THE Department of Environmental Protection has given a groundbreaking consent order to Pennsylvania producer Rosebud Mining for a facility to treat acid mine drainage into a local river and give the miner access to sizeable reserves.

Donna Schmidt
Rosebud Mining makes clean water waves

Privately held Rosebud and the DEP said the $15 million wastewater treatment plant project in St Michael, Cambria County – which would benefit the Little Conemaugh River – should be completed in April.

DEP active and abandoned mine operations deputy secretary John Stefanko toured the site, calling the agreement “significant” for the industry and environment.

“This plan will eliminate a major source of acid mine drainage into the Little Conemaugh River, and it will allow Rosebud to safely mine a significant coal reserve adjacent to the St Michael discharge,” he said.

“It will provide jobs and benefit the local economy, while protecting the environment and taking a major step toward cleaning up the Little Conemaugh.”
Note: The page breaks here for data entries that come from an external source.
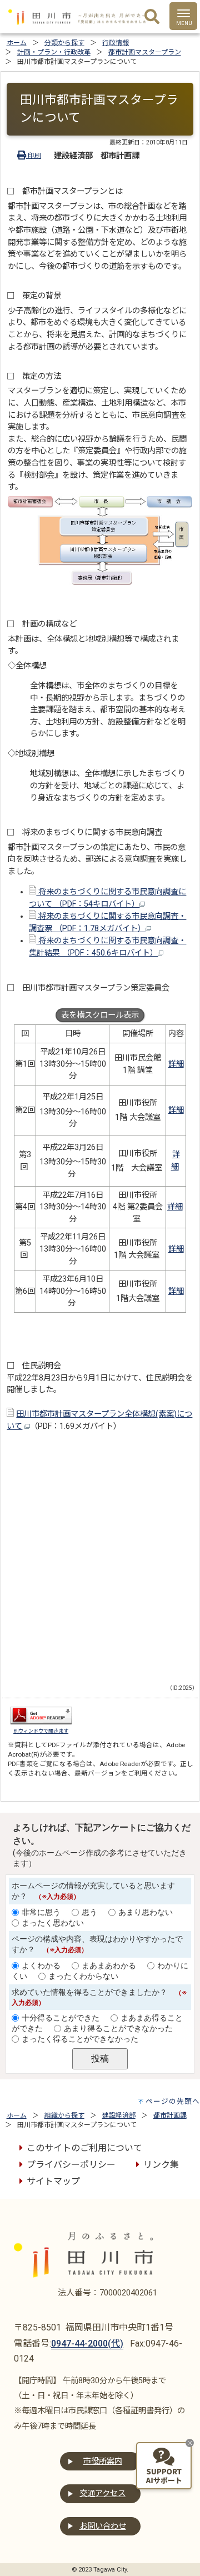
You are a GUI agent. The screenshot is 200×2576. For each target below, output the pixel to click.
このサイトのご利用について (84, 2148)
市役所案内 (102, 2461)
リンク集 (161, 2164)
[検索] (151, 17)
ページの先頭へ (173, 2101)
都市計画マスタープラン (144, 52)
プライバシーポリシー (71, 2164)
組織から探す (64, 2115)
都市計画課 (170, 2115)
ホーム (17, 43)
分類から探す (64, 43)
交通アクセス (102, 2493)
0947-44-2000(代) (87, 2343)
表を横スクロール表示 (100, 1015)
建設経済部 (119, 2115)
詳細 (176, 1064)
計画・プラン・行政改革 (54, 52)
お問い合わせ (102, 2526)
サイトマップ (53, 2181)
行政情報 (115, 43)
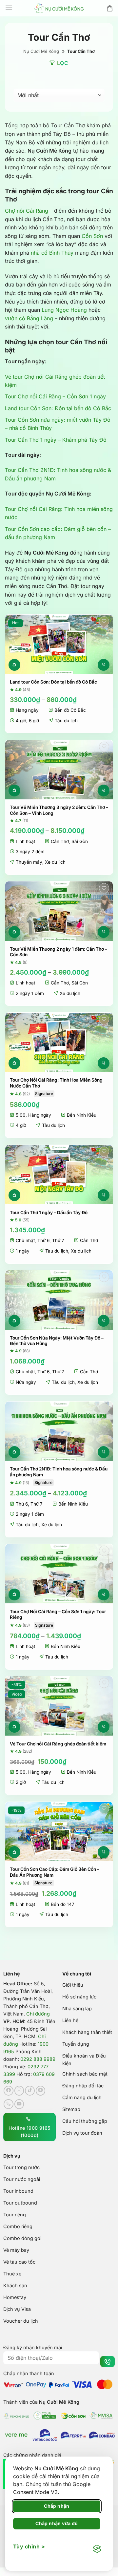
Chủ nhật (25, 1240)
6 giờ (34, 720)
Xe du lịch (55, 862)
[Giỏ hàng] (110, 8)
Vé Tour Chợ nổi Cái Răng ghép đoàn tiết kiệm (58, 1743)
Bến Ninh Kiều (81, 1115)
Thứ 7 (58, 1240)
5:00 (21, 1115)
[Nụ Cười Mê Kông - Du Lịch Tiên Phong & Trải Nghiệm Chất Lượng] (59, 8)
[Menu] (9, 8)
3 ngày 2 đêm (30, 851)
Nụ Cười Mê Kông (41, 51)
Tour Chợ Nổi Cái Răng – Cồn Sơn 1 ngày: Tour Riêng (58, 1614)
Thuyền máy (29, 862)
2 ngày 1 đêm (30, 993)
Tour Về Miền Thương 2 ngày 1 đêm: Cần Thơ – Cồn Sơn (58, 952)
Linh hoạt (25, 841)
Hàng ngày (27, 710)
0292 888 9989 (37, 2059)
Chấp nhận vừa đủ (56, 2523)
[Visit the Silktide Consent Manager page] (97, 2549)
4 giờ (21, 720)
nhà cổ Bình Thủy (52, 252)
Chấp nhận (56, 2506)
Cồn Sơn (92, 236)
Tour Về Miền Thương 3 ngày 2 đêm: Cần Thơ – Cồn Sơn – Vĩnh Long (59, 810)
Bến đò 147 (62, 1904)
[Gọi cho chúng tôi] (8, 2104)
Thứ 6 (43, 1240)
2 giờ (21, 1782)
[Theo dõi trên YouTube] (19, 2104)
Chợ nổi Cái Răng (26, 210)
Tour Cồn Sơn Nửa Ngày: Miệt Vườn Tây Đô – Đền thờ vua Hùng (57, 1340)
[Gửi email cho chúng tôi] (41, 2091)
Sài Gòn (79, 841)
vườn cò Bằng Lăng (29, 318)
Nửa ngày (26, 1382)
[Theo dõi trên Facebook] (8, 2091)
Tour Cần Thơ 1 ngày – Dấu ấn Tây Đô (49, 1212)
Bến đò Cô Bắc (70, 710)
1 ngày (23, 1251)
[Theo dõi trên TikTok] (30, 2091)
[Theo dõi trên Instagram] (19, 2091)
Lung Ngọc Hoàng (64, 309)
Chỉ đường (38, 2013)
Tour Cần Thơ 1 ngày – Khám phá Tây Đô (56, 439)
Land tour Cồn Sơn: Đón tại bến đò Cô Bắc (58, 408)
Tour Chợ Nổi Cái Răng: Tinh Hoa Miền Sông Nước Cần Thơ (56, 1082)
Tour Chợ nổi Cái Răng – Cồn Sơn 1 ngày (55, 396)
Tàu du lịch (66, 720)
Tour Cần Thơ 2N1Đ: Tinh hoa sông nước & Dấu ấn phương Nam (59, 1471)
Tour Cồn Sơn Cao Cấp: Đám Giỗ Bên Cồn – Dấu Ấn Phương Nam (54, 1872)
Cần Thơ (60, 841)
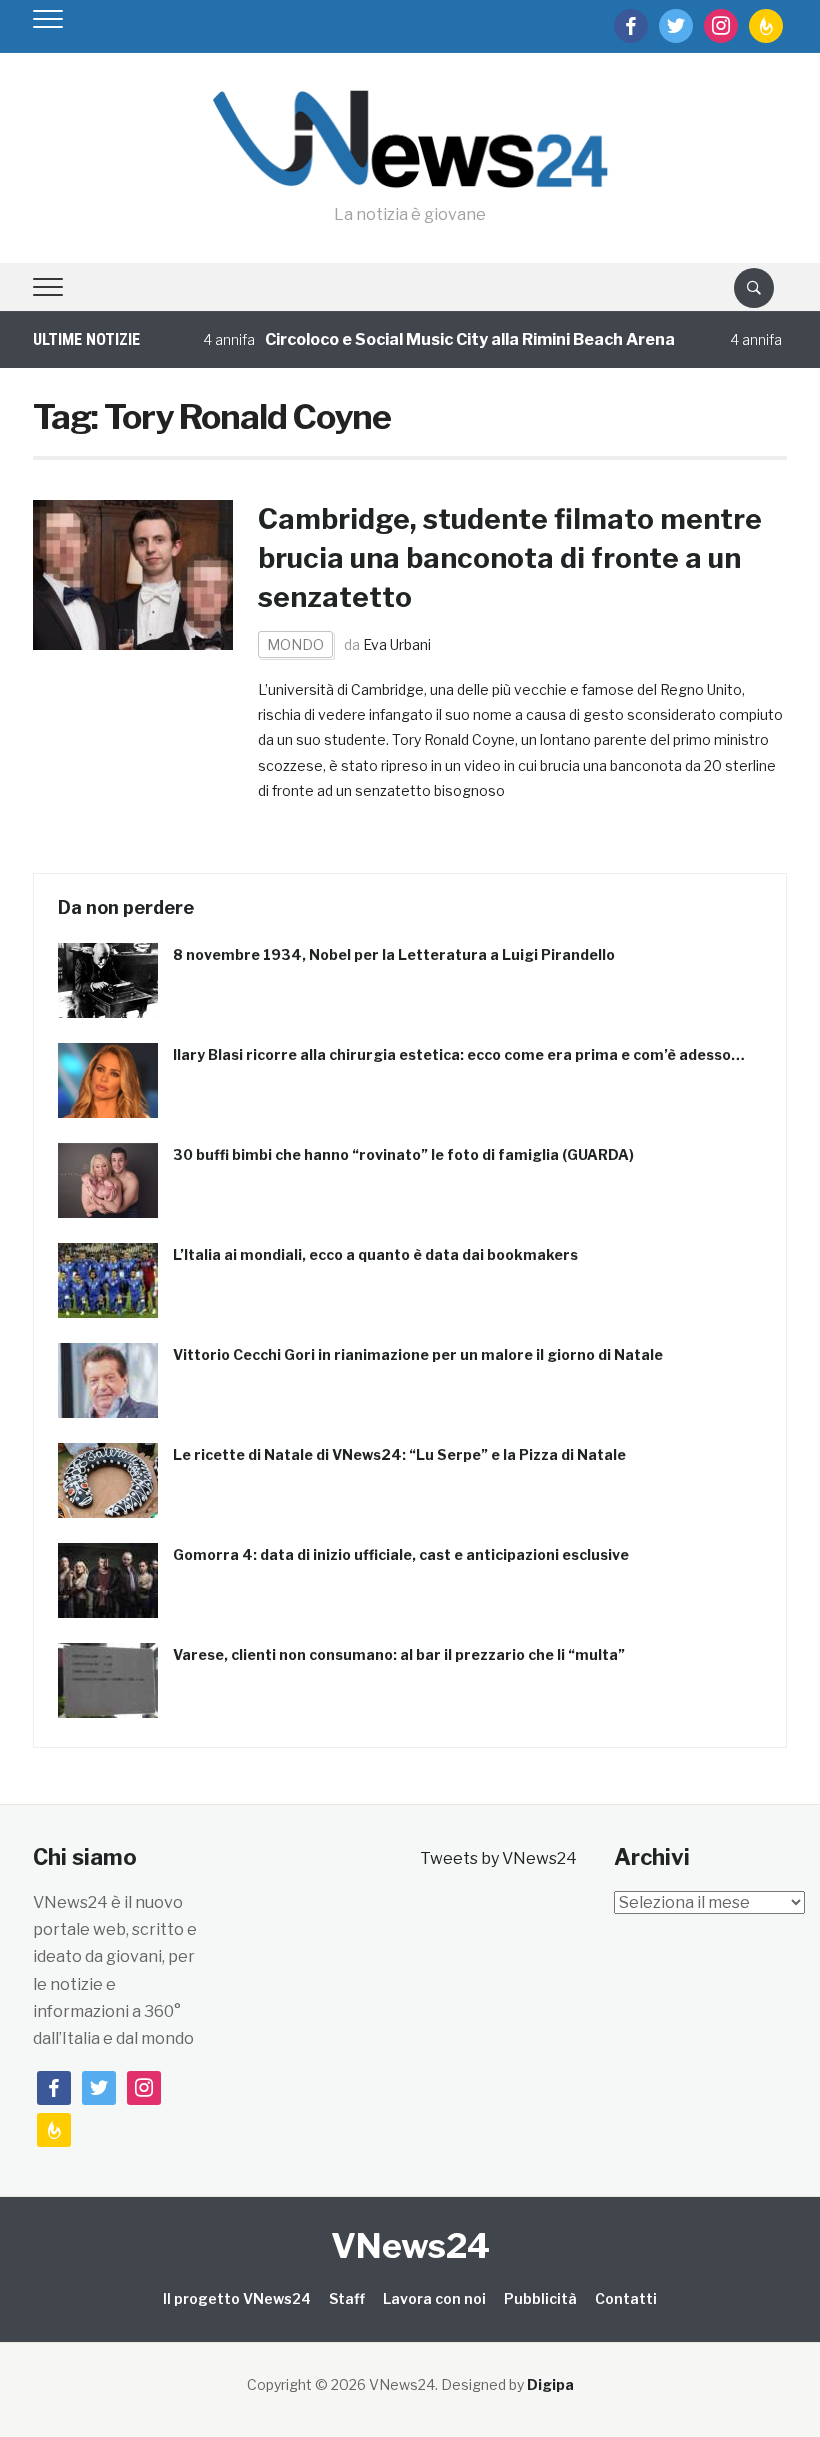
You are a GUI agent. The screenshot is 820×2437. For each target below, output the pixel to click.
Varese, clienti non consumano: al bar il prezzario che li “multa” (399, 1654)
Rosebud estimated the discharge was responsible for up to 44% of the water body’s total acid mine drainage load.

It also believes that through the lowering of the mine pool treating the water in the shaft, it will be able to access the coal reserves.
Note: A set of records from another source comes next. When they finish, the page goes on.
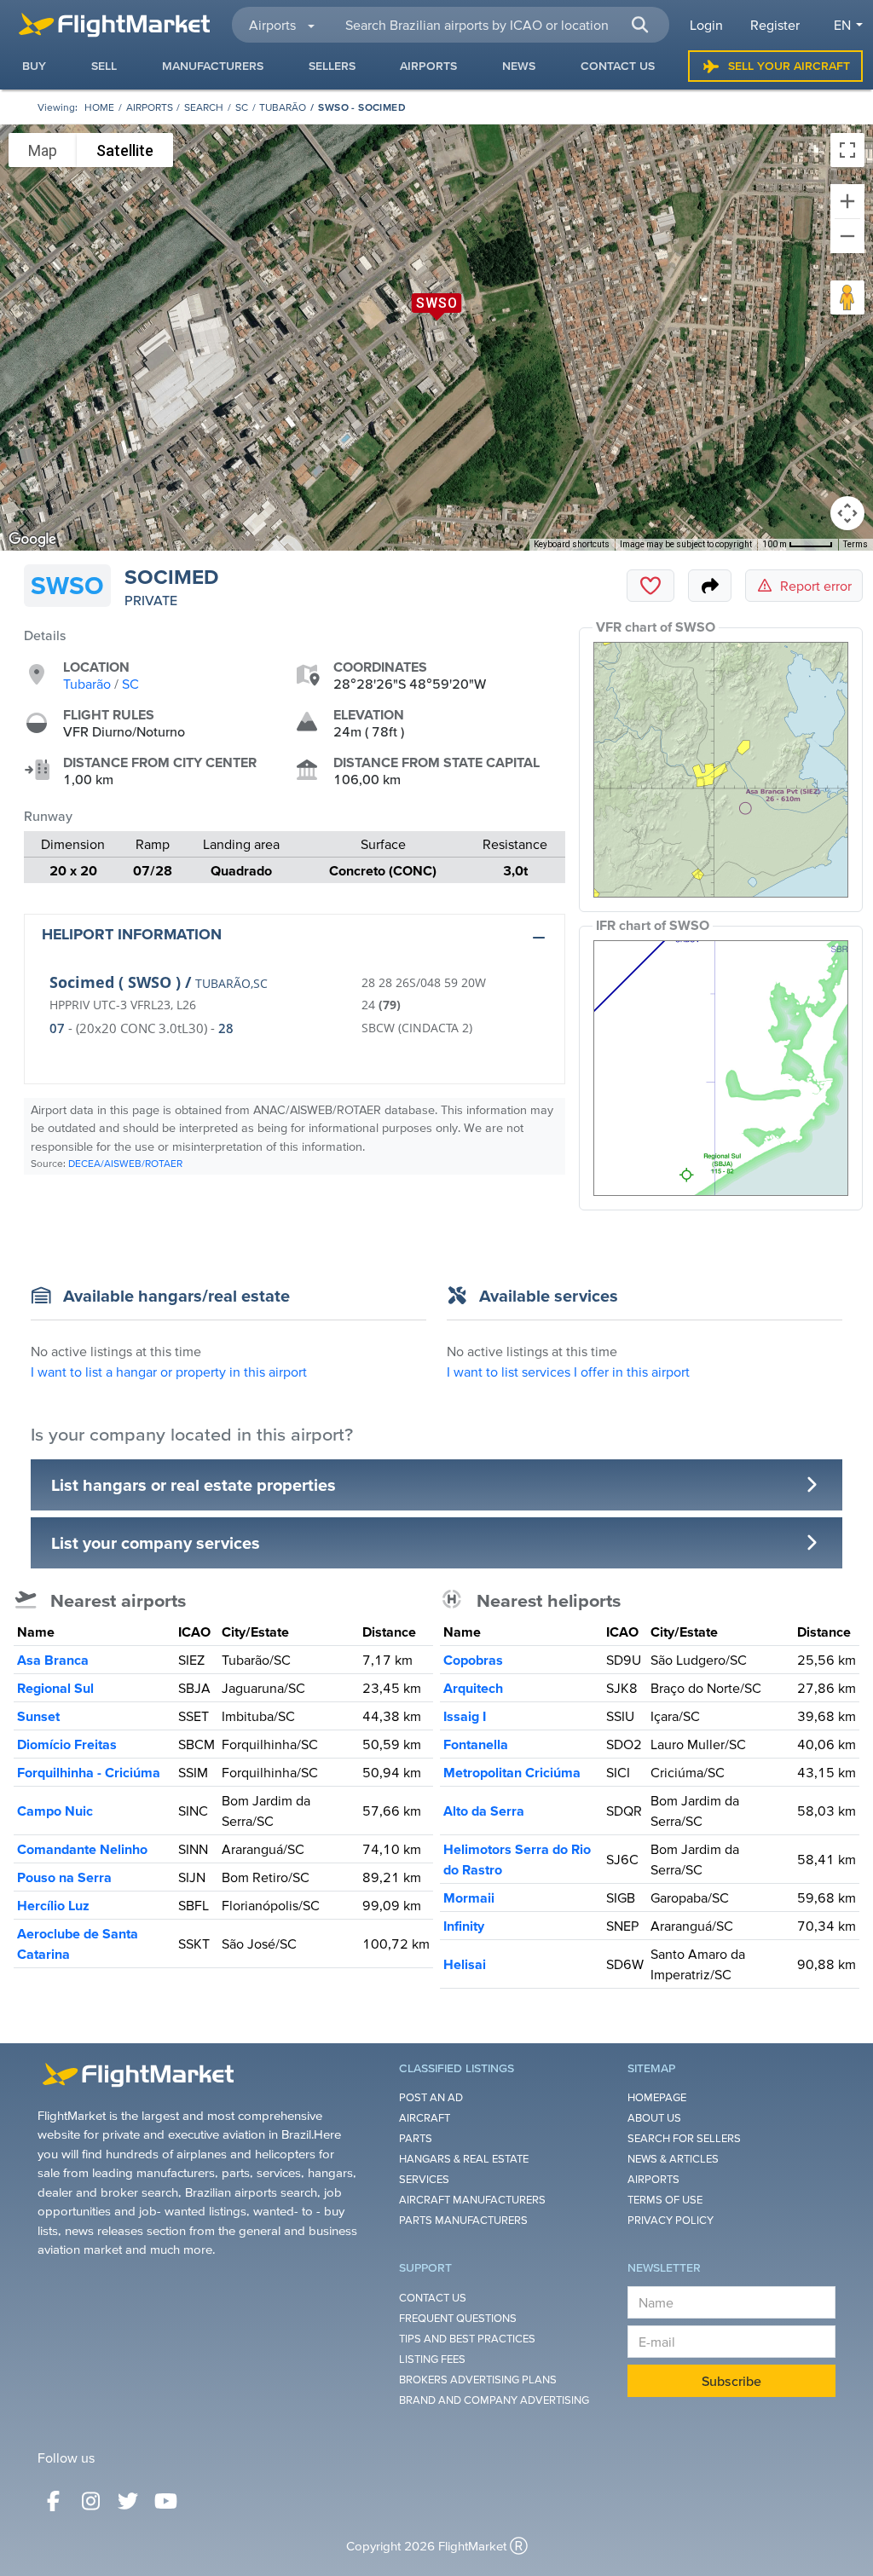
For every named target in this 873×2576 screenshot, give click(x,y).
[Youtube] (165, 2501)
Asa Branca (53, 1659)
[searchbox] (497, 25)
Rosebud believes those reserves could take as long as four decades to mine.

The miner’s DEP deal outlines that it will be responsible for all treatment costs as well as annual payments to a special trust fund to be used to permanently pay the operations, maintenance and recapitalization costs for facility once mining is complete.

Company officials did not disclose the specific size of the reserve.
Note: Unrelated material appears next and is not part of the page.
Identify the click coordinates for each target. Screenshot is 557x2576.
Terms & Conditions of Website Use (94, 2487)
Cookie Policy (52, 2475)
Under an initial treatment plant for the site, the treated water would still have certain non-EPA compliant constituents.

“That problem threatened to kill the project,” Stefanko said, noting that the issue was how the two parties were able to come up with the latest agreement, which includes a National Pollution Discharge Elimination System permit.

“[It is] first mining permit issued in Pennsylvania to require Rosebud to document that its treatment of the St Michael drainage discharge and others, as part of its mining operation, is improving water quality,” the DEP said.

“It is also the first agreement to provide a method to calculate and report acid mine drainage load reductions on the river.”

Rosebud Mining has more than 20 mine sites and facilities in Pennsylvania and Ohio, including the Vail underground mine that is being developed, the active Tusky underground complex, Mine 78 near Johnstown, Pennsylvania and the Big Mo strip mine in Somerset County, Pennsylvania.